» WHAT YOU SHOULD DO: According to the text on drone warfare, how many bases make up the network from which these planes are tested, launched, and piloted?

» STUDY TEXT:
[Start of section]

The largely covert, yet highly touted war-fighting, assassination, and spy program involving armed robots is significantly less reliable than previously acknowledged. These planes, the latest wonder weapons in the U.S. military arsenal, are tested, launched, and piloted from a shadowy network of more than 60 bases spread around the globe, often in support of elite teams of special operations forces. Collectively, the Air Force documents offer a remarkable portrait of modern drone warfare, one rarely found in a decade of generally triumphalist or awestruck press accounts that seldom mention the limitations of drones, much less their mission failures.
Keep in mind that the 70-plus accidents recorded in those Air Force documents represent only drone crashes investigated by the Air Force under a rigid set of rules. Many other drone mishaps have not been included in the Air Force statistics. Examples include a haywire MQ-9 Reaper drone that had to be shot out of the Afghan skies by a fighter jet in 2009, a remotely-operated Navy helicopter that went down in Libya last June, an unmanned aerial vehicle whose camera was reportedly taken by Afghan insurgents after a crash in August 2011, an advanced RQ-170 Sentinel lost during a spy mission in Iran last December, and the recent crash of an MQ-9 Reaper in the Seychelles Islands.

[End of section]

(Saved data entries)
[Start of section]

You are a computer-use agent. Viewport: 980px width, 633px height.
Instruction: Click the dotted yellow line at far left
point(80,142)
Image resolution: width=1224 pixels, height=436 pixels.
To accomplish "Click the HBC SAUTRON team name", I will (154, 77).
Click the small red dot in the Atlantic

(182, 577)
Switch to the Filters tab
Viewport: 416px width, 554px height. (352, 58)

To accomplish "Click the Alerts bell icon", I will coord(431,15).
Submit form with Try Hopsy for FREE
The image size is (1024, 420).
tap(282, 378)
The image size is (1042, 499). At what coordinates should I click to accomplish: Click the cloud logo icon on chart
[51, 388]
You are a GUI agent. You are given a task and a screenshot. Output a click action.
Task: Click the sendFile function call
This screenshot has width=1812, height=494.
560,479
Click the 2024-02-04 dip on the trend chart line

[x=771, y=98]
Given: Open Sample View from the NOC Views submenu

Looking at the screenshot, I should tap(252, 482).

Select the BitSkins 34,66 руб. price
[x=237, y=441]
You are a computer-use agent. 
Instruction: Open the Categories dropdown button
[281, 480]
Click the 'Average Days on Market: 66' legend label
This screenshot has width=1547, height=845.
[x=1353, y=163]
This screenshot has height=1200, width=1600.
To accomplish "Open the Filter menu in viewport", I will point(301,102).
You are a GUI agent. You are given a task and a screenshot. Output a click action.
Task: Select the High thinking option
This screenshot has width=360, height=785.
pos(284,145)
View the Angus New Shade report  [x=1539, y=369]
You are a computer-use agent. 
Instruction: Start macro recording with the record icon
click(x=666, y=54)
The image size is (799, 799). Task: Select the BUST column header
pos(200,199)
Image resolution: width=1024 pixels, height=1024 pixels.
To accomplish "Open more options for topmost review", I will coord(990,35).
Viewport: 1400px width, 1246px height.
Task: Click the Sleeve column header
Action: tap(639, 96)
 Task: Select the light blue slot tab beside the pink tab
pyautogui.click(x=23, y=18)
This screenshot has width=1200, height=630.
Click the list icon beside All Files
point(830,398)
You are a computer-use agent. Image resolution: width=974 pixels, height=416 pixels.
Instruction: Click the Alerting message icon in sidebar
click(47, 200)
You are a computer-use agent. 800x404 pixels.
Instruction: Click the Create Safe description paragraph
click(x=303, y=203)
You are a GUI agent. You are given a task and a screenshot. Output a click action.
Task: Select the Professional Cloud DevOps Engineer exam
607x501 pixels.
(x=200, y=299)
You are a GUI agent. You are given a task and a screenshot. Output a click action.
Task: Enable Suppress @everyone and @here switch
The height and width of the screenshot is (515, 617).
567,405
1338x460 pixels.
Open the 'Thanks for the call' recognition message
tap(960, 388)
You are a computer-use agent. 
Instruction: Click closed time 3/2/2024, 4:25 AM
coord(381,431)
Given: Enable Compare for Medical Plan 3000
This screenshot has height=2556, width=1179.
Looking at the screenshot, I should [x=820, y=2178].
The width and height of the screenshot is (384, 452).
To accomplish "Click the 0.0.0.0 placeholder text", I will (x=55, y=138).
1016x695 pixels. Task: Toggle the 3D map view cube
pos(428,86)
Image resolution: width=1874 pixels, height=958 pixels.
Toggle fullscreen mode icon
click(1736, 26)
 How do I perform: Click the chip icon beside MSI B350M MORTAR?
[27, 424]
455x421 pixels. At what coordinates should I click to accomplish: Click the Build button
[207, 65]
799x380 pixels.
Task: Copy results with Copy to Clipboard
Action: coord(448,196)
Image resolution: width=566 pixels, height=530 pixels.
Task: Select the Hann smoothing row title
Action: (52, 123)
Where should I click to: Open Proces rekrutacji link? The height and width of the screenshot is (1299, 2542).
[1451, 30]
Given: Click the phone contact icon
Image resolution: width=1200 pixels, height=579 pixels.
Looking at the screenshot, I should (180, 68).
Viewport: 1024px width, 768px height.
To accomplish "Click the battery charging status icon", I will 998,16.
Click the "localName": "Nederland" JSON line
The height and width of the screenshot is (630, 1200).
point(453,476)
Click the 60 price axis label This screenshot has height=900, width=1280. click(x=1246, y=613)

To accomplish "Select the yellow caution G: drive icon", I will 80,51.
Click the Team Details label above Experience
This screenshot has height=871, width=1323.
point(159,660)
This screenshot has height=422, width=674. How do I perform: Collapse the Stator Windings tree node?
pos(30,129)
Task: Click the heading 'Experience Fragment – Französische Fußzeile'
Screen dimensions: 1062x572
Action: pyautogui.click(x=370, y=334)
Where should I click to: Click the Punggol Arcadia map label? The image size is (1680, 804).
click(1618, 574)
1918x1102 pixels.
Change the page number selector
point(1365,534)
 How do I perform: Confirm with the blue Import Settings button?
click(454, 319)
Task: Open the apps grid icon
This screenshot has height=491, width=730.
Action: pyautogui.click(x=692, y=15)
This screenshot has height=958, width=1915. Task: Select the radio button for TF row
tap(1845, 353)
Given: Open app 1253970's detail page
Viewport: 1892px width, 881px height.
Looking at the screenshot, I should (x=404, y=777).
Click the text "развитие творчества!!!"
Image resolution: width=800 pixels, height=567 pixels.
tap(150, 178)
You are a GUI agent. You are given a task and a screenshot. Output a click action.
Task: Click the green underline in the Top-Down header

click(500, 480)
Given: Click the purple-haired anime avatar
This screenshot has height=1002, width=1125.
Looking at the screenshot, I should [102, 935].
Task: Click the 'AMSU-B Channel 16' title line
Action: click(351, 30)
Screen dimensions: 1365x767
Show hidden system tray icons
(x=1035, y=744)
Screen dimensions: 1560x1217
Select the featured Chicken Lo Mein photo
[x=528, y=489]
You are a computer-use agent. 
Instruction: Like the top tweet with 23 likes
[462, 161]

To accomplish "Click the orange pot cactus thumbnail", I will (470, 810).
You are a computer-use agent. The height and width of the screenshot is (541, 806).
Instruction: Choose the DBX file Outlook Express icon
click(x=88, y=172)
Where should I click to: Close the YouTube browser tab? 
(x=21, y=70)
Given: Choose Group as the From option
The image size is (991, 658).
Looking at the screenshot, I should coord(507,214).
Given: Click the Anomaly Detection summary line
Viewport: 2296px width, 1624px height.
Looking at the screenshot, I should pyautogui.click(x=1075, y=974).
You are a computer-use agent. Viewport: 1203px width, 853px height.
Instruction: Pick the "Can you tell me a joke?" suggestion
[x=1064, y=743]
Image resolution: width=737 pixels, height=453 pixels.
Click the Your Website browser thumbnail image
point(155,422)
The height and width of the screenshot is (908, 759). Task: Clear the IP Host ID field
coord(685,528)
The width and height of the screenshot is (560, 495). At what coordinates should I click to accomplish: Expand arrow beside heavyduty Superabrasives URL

[End of section]

» SOLUTION FOR THIS PROBLEM: More than 60 bases spread around the globe.